| Problem A |
According to the home winemaking text, how long does the second fermentation last?
| Problem B |
Rewrite the part of the home winemaking text that begins at the words "At the end of the initial" and stops after "bottled as well.", substituting "flour sack" for "pillowcase".

| Supplied text |
Right now my wine is in the three week first fermentation phase. It's sitting patiently on my kitchen counter, when it's easy for me to remember to stir it every day. Here is is shortly after it was initially mixed, posing with tasty pear cobbler.
To finish the wine, I'll be following the recommendations from “How to Make Wine in Your Own Kitchen”.
At the end of the initial three week fermentation period, strain mixture through a jelly bag or old pillowcase, squeezing very dry. Return liquid to crock. Set in a warm place to ferment for two weeks longer. No stirring is necessary during this second fermentation.
At the end of the second ferment (which makes five weeks in all), strain liquid through several thicknesses of cheesecloth (or revisit the pillowcase). It should be ladled or siphoned into the cheesecloth, as great care must be taken to prevent any of the “cloud” which forms at the bottom from getting into the wine. (You're aiming for a clear product at this point.) This cloudy wine should be put into a two quart jar to continue settling for a day or so; then it can be bottled as well.

| Supplied information |
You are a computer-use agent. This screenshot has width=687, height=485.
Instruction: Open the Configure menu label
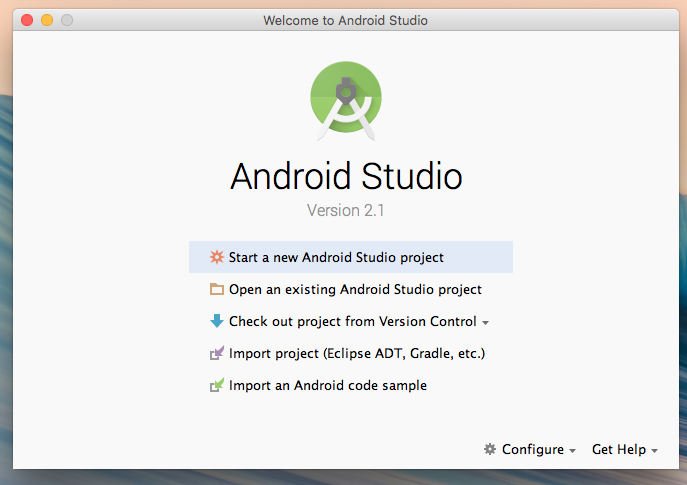coord(532,450)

| Written answer A |
Two weeks.

| Written answer B |
At the end of the initial three week fermentation period, strain mixture through a jelly bag or old flour sack, squeezing very dry. Return liquid to crock. Set in a warm place to ferment for two weeks longer. No stirring is necessary during this second fermentation.
At the end of the second ferment (which makes five weeks in all), strain liquid through several thicknesses of cheesecloth (or revisit the flour sack). It should be ladled or siphoned into the cheesecloth, as great care must be taken to prevent any of the “cloud” which forms at the bottom from getting into the wine. (You're aiming for a clear product at this point.) This cloudy wine should be put into a two quart jar to continue settling for a day or so; then it can be bottled as well.